Breaking the Cycle of Anger

WHEN someone speaks unkindly and unfairly to us, we may be tempted to strike back with a verbal jab of our own. Or we may conduct a kind of cold war, sullenly brooding over this person's insensitivity. Unknowingly we can find ourselves returning criticism for criticism, hurt for hurt. But repeated hurts and the lack of genuine satisfaction from bruising others back may cause us to begin looking for an alternative to this cycle of mutual battering. And we find one in the life of Christ Jesus. The Master said, ``Love your enemies, bless them that curse you, do good to them that hate you, and pray for them which despitefully use you, and persecute you.''1

Are we really capable of this kind of love? An answer is suggested elsewhere in the New Testament. Paul writes, ``For God hath not appointed us to wrath....''2

God, who is infinite divine Love, has not made man to be angry, resentful, self-righteous, inflammatory, but to be loved and loving. Our real, God-established identity includes peace and unity, not animal actions or reactions. So it is natural for us to express forgiveness and affection. Hatred cannot build up or be carried forward in our lives when we're conscious of ourselves as divine Love's spiritual offspring. And it is this consciousness that helps to bring healing.

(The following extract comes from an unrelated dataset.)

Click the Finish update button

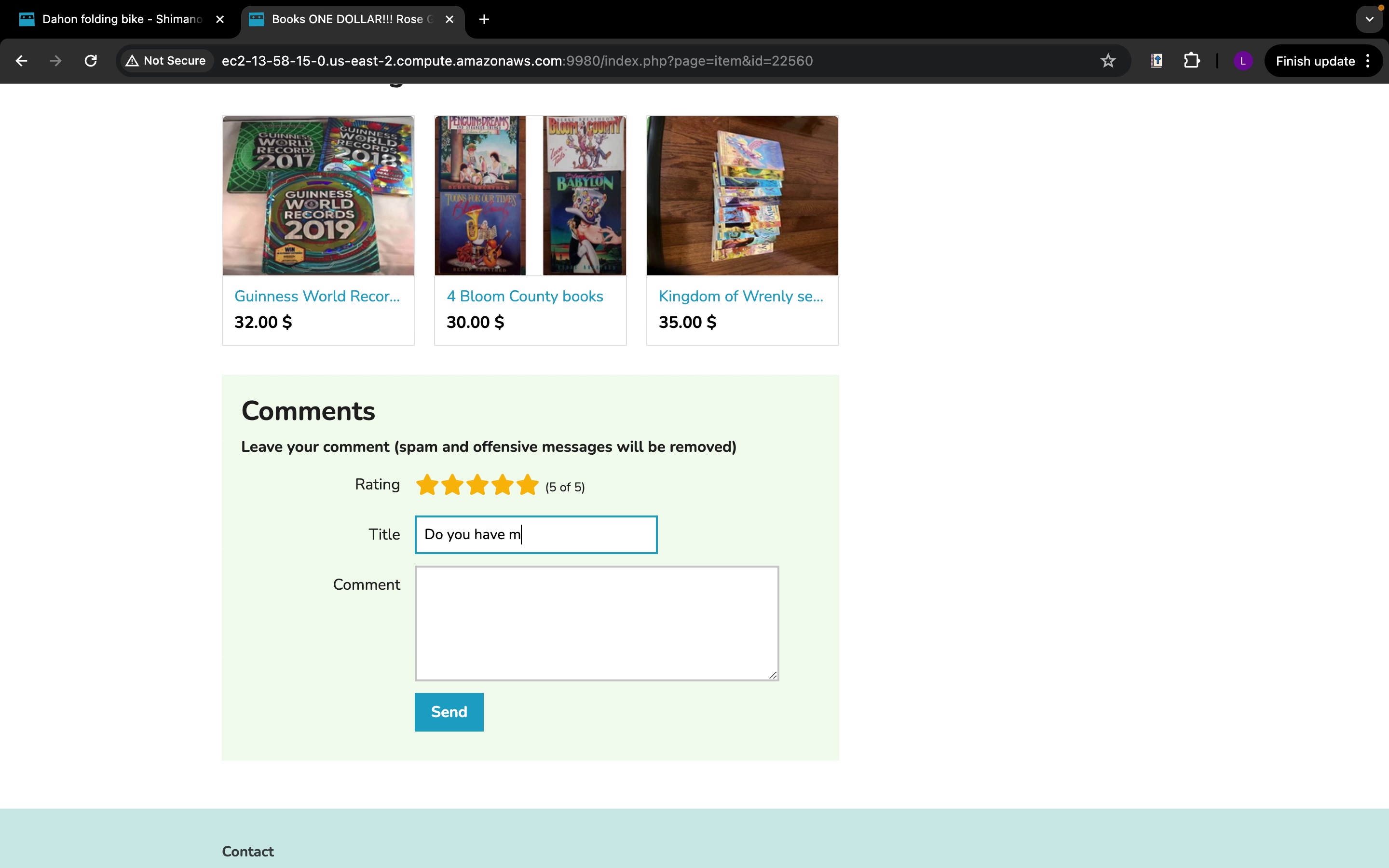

Jesus was not calling us to an impossible standard of love but to live in accord with our true nature. However, actually learning to ``bless them that curse you'' calls for practice and persistence. Personal pride and underlying fear would thwart our efforts to live in Christly love with one another. So we need to turn thought steadily to the truth that God has made man to manifest love.

It is good to remind ourselves frequently that, contrary to appearances, the children of the one Father are not created to collide, irritate, or impede one another. The mortal appearance of discord and division cannot overthrow the spiritually established nature of reality as intact, harmonious. And as we cling to the all-inclusive harmony God is always causing, we begin experiencing the unity and fellowship that are rightfully ours.

Does this mean that we are to ignore or merely endure assaults of unfair criticism? Ignoring or stoically enduring evil has no place in Christian healing. Instead, such healing involves actively seeing ourselves and others as ruled by Love and therefore undominated by sin.

Sin ultimately brings its own suffering, until the sinning stops. So we need not try to correct another by keeping suffering on his back. Instead we can be part of sin's destruction by holding to man's God-given spiritual identity and refusing to react to sin. ``It is error even to murmur or to be angry over sin,''3 says Mary Baker Eddy, who discovered and founded Christian Science.

Elsewhere she says: ``More love is the great need of mankind. A pure affection, concentric, forgetting self, forgiving wrongs and forestalling them, should swell the lyre of human love.''4

If another persists in embracing sin, there may come a time when wisdom bids a separation from that person. But there is never a time when we should give up our efforts to see him as the beloved child of God's creating.

Personal animosity and hurt will progressively cease as we labor to respond to divine Love instead of reacting to mortal misstatements or misdeeds -- intended or not. We can prove that divinely inspired tenderness halts the cycle of anger.

1Matthew 5:44. 2I Thessalonians 5:9. 3Science and Health, p. 369. 4Miscellaneous Writings, p. 107.